A new method of X-ray scanning will allow for the visualization of many more biological molecules, providing critical information about what is inside molecules to scientists who currently can only access their outer shape or envelope. Such information could be a major boost to studies of viruses, for example.
With existing techniques, you can only see the outline of the virus, but this method allows us to see inside the virus molecule to understand how the genetic information is arranged, potentially giving new insight into how the virus injects this genetic information into its host.”
The method has solved the phase problem for a particular molecular determination technique called solution scattering. The phase problem is where critical information about the phase of a molecule is lost during the experimental process of making a physical measurement.
Most molecular structures today are solved using X-ray crystallography, where the structures scatter intense X-rays in patterns consisting of hundreds of thousands of unique pieces of information, which are used to ultimately reveal the structure at high-resolution.
The problem is that more than 75% of molecular structures do not readily form ordered crystals that diffract well. That means many molecules are difficult to visualize in three dimensions.
Biological molecules can exhibit dynamic motions that have an impact on how they function, but those motions are missing when structures crystallize, resulting in the loss of important biological information.
One way around this obstacle is to use a technique called solution scattering in which X-rays scatter off of molecules floating in solution instead of arranged in a crystal. Solution scattering allows the molecules to move dynamically in their natural states, enabling the visualization of large-scale conformational dynamics important for biological function. However, as the molecules tumble in solution, they scatter the X-rays in many different orientations, losing most of the information, typically yielding only 10 to 20 unique pieces of data. Until now, such little information only yielded low-resolution outlines of the particle shapes.
The researchers developed an algorithm that enables reconstructing the three-dimensional electron density of a molecule, similar to a 3-D reconstruction of the brain produced by a CT scan. However, this algorithm uses only the one-dimensional data from solution scattering experiments. It enables seeing the internal density variations of the molecules instead of only the envelope of the particle shape in order to better understand the molecular structures in solution.

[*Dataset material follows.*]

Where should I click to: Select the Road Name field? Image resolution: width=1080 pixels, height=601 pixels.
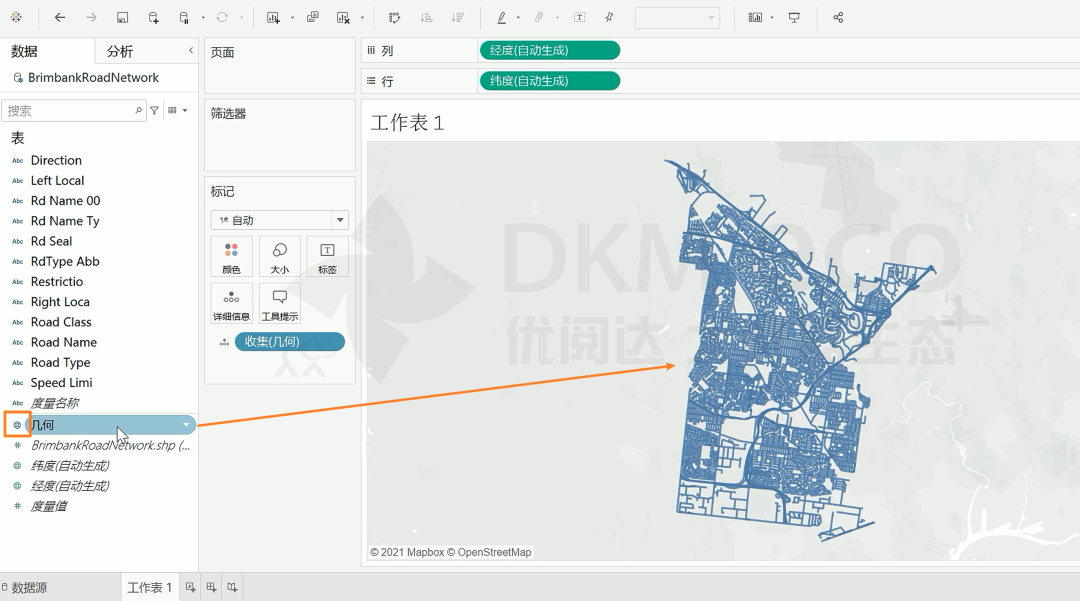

The new method is based on the well-known mathematical technique called iterative phase retrieval, which is a computational technique that provides a way to solve the phase problem. The phase problem is akin to having a camera that accurately records all the intensities of each pixel, but scrambles where those pixels are, based on a complex mathematical equation. So, you're left with a useless image of scrambled pixels.
Scientists have typically worked to decode that mathematical equation by changing the image a little bit to make sure it looks approximately as they expect. For example, in a landscape photo, the blue pixels depicting the sky should naturally be at the top. Solving the phase problem is like decoding the equation and being able to place all the pixels where they're supposed to be, reconstructing the original image.
However, this process changes some of the intensities, so you correct them based on the original scrambled image. This method cycles through the process iteratively, gradually improving the phases with each cycle, ultimately retrieving the final phases, solving the phase problem and reconstructing the desired image.
This allows scientists to reconstruct not only the three- dimensional phases but also the three-dimensional intensities that are lost in solution scattering experiments as the molecules tumble randomly — and all from one-dimensional experimental data.